Unearthed Mystery: The Stunning Face of a 10,500-Year-Old Stone Age Woman from Belgium Revealed

Unearthed Mystery: The Stunning Face of a 10,500-Year-Old Stone Age Woman from Belgium Revealed

Reconstructing A Stone Age Woman’s Face

The remains of the Stone Age woman were first discovered in 1988 during excavations in Margaux cave near Dinant, Belgium. The discovery was intriguing, as the woman was found buried with several other women — and not with men and children, as is more common with Stone Age burials — but researchers didn’t yet have the tools to study her DNA.

That changed this year, thanks to a project led by Ghent University. After analyzing the Stone Age woman’s DNA, researchers worked with Kennis and Kennis Reconstructions to recreate her face.

The woman’s skull showed that she had a high nasal bridge and strong brow ridges, and her DNA revealed that she was between the ages of 35 and 60 when she died. Scientists also used her DNA to determine that she had dark hair, dark skin, and blue eyes.

Stone Age Woman And Skull

Kennis and Kennis ReconstructionsA 3D reconstruction of the Stone Age woman’s face, alongside her skull.

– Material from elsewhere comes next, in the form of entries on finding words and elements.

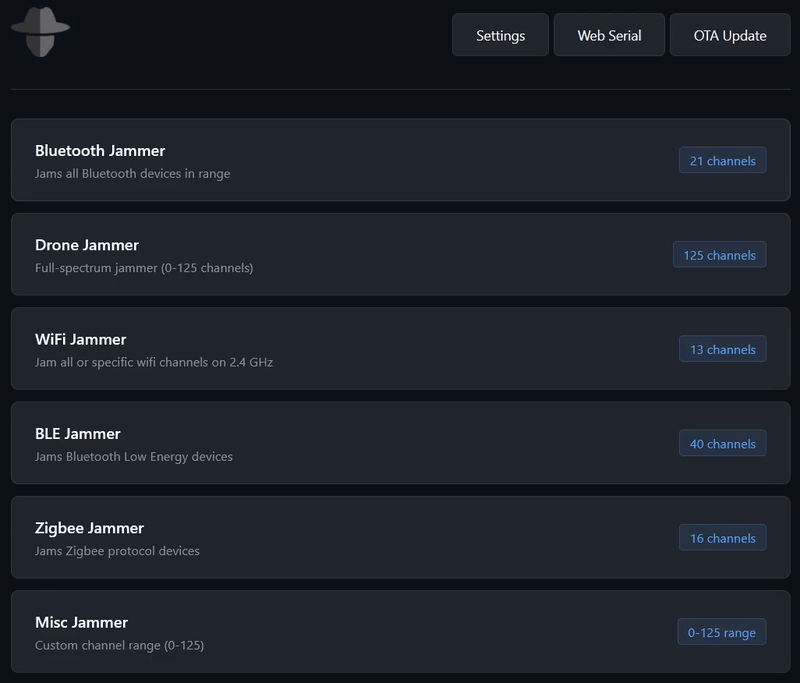Click the WiFi 2.4 GHz description text
This screenshot has width=800, height=683.
[154, 362]
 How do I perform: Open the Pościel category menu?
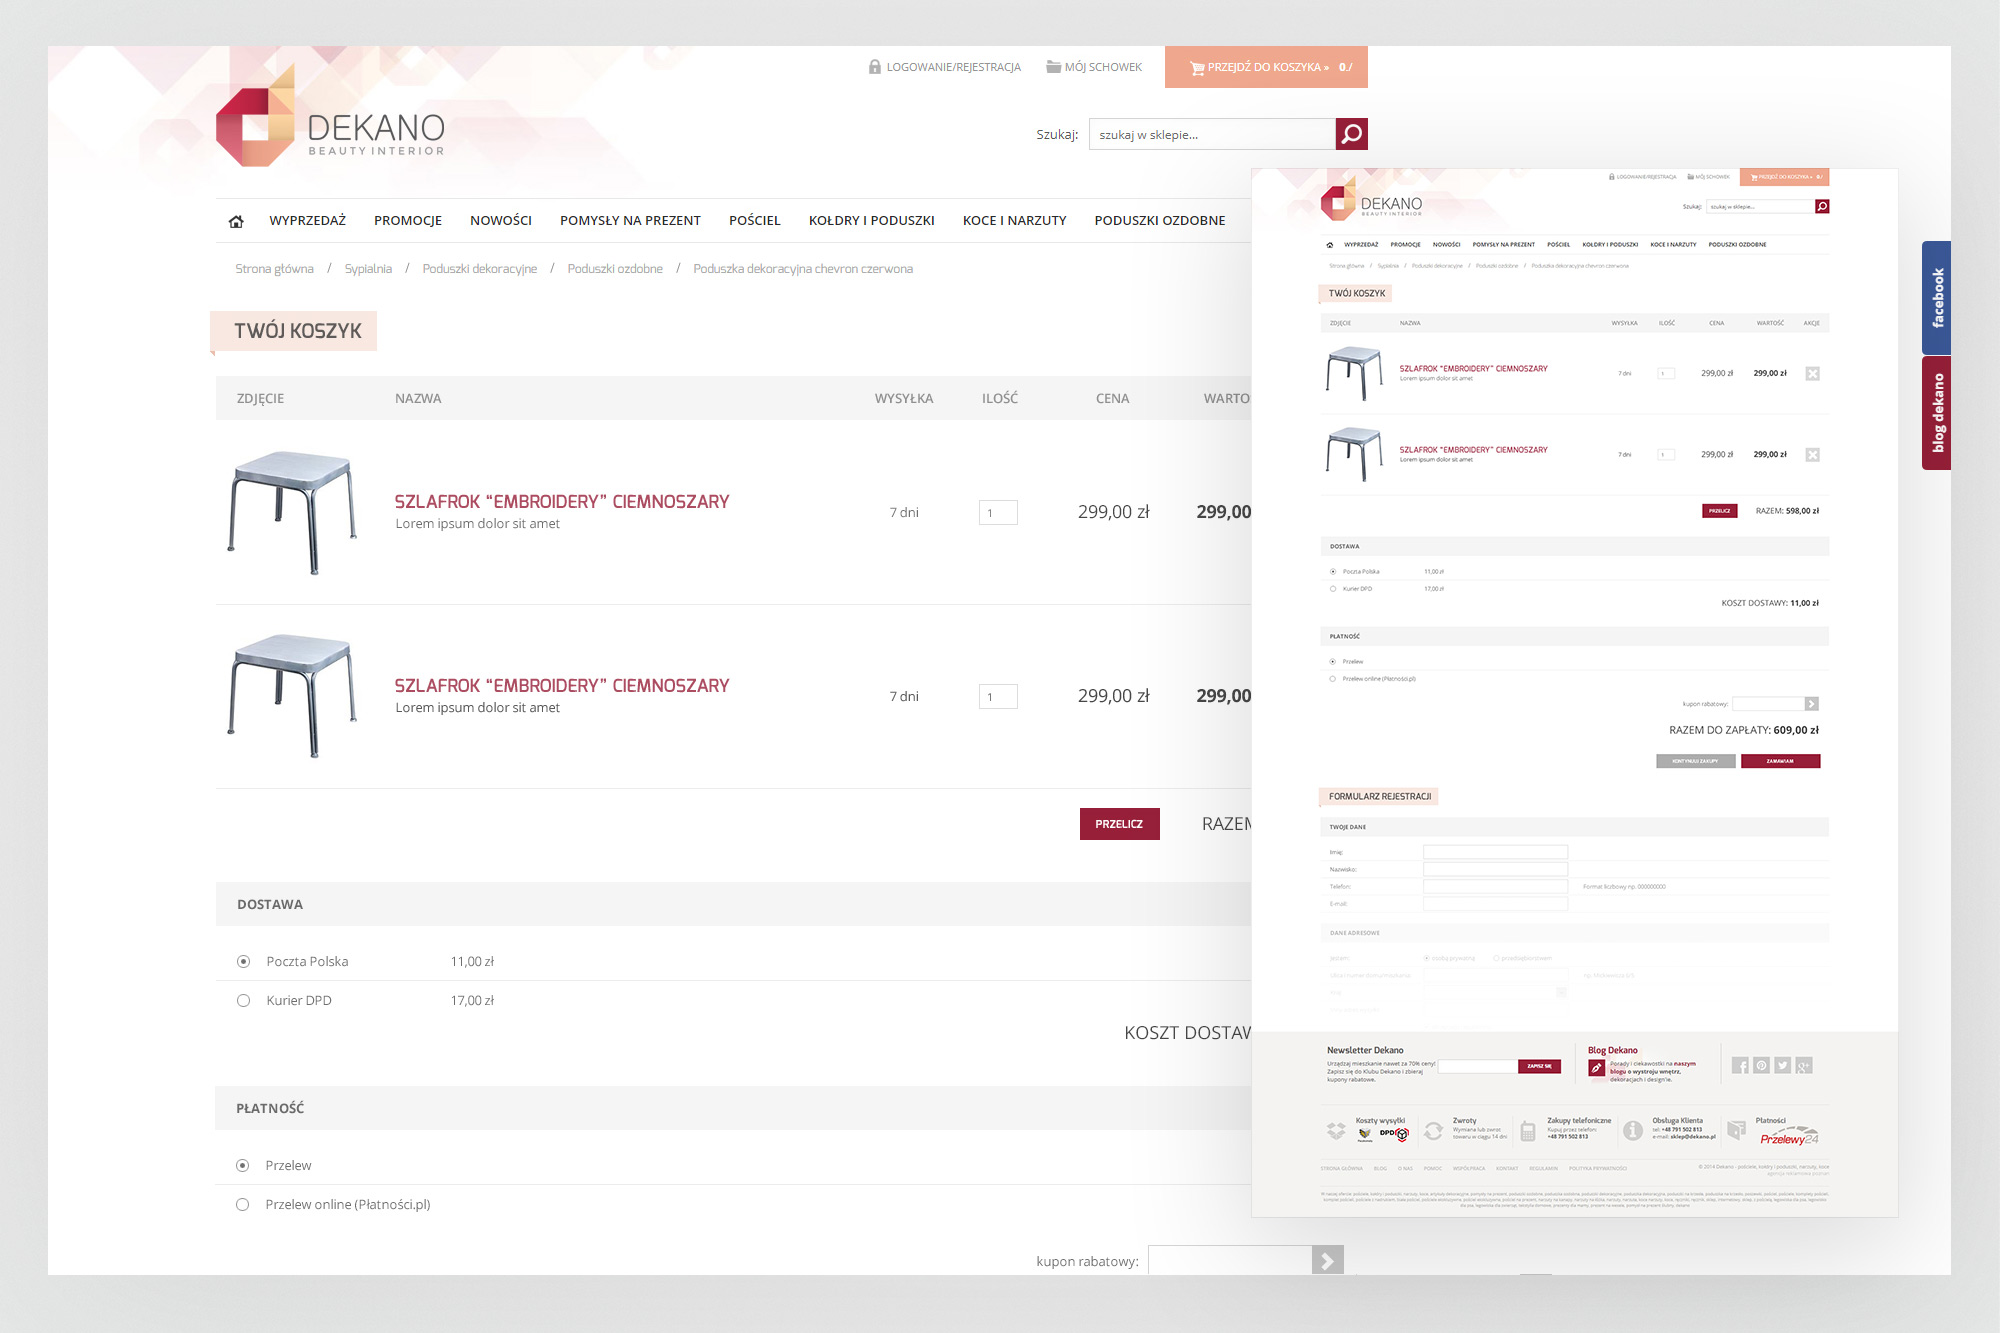click(x=754, y=220)
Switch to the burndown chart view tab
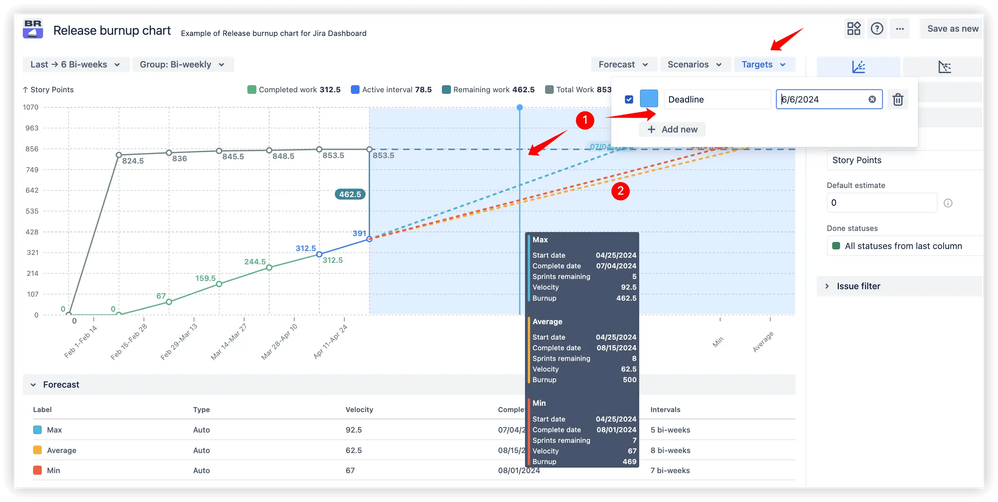 click(x=945, y=67)

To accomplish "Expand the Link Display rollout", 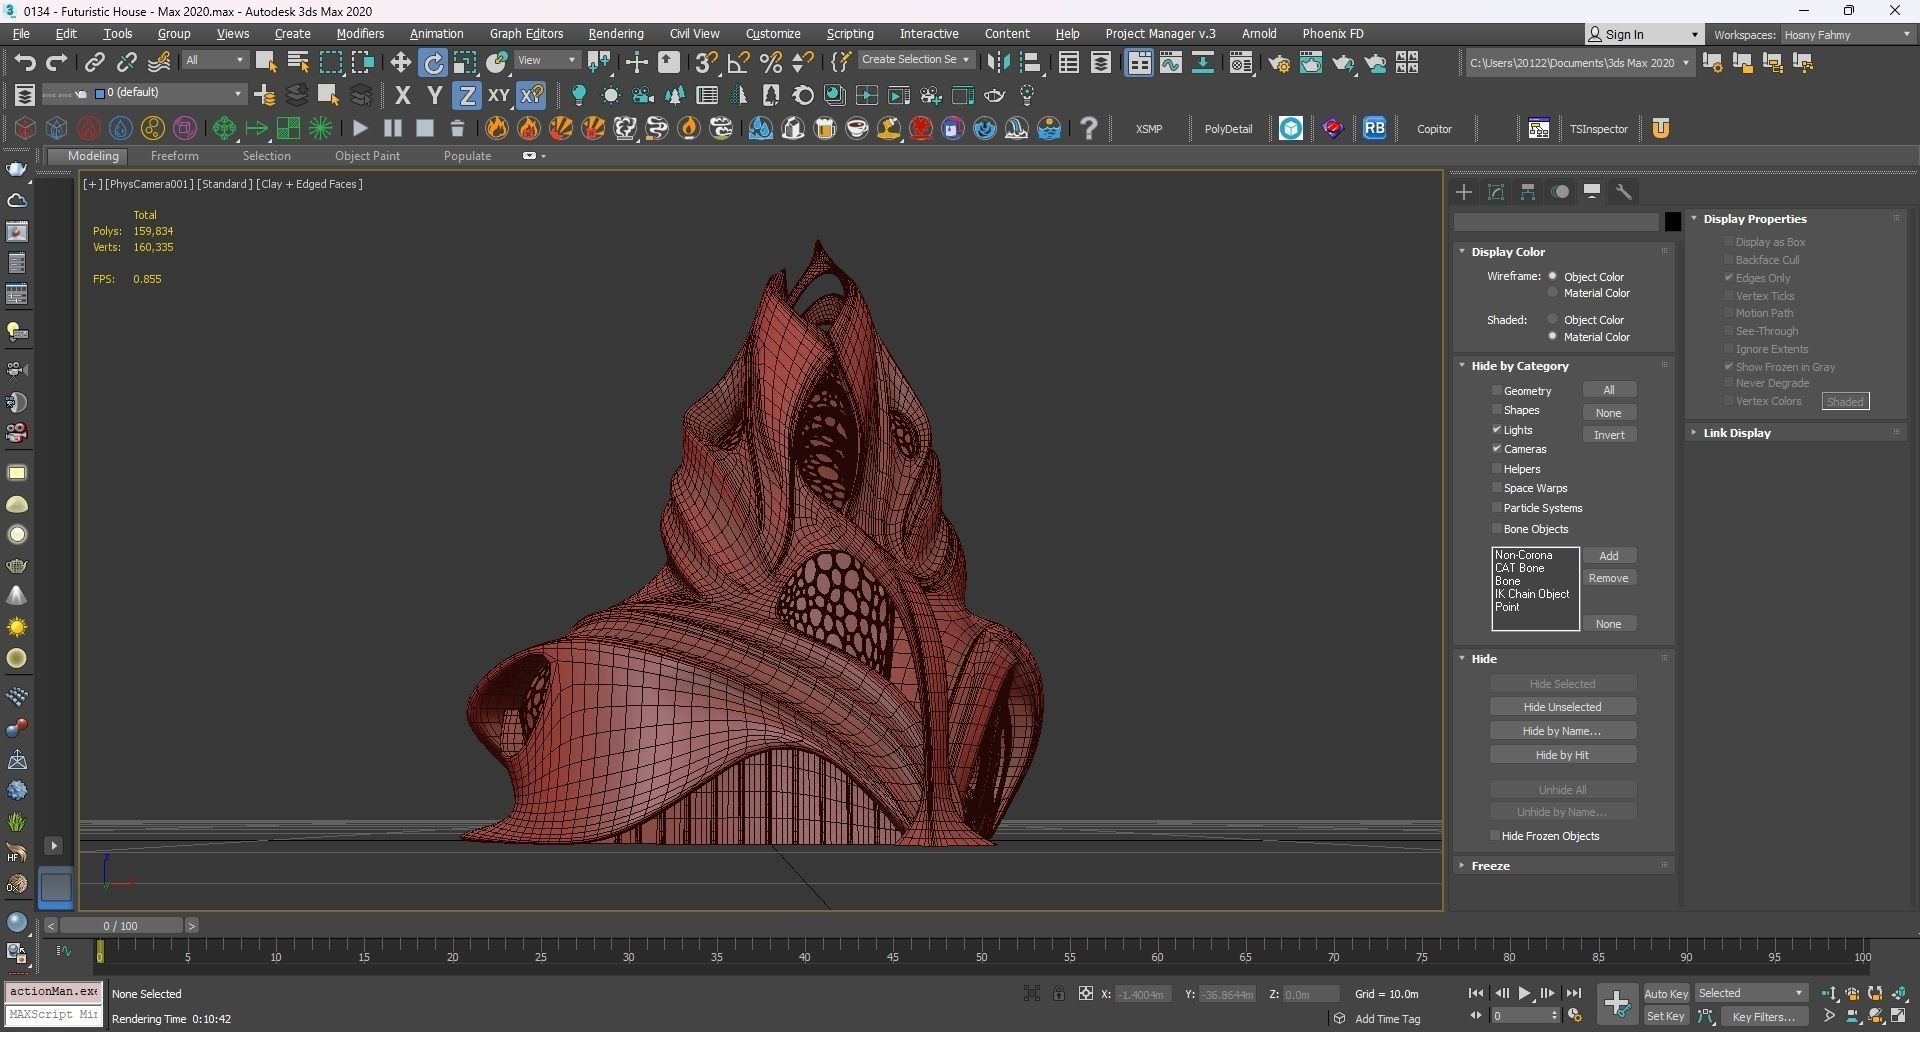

The fact that the woman had dark skin is not surprising to researchers — most ancient people in Europe, including the famous “Cheddar Man,” also had dark skin. However, the Stone Age woman had slightly lighter skin than other remains uncovered from the same time period, which struck researchers as important and intriguing.

Her skin tone is a “subtle but important detail,” Maïté Rivollat, the chief geneticist of the project, remarked in a Ghent University statement.

Rivollat continued: “Until now, the phenotypic diversity among European hunter-gatherers was only known from a small number of fossils and was thought to be fairly homogeneous.”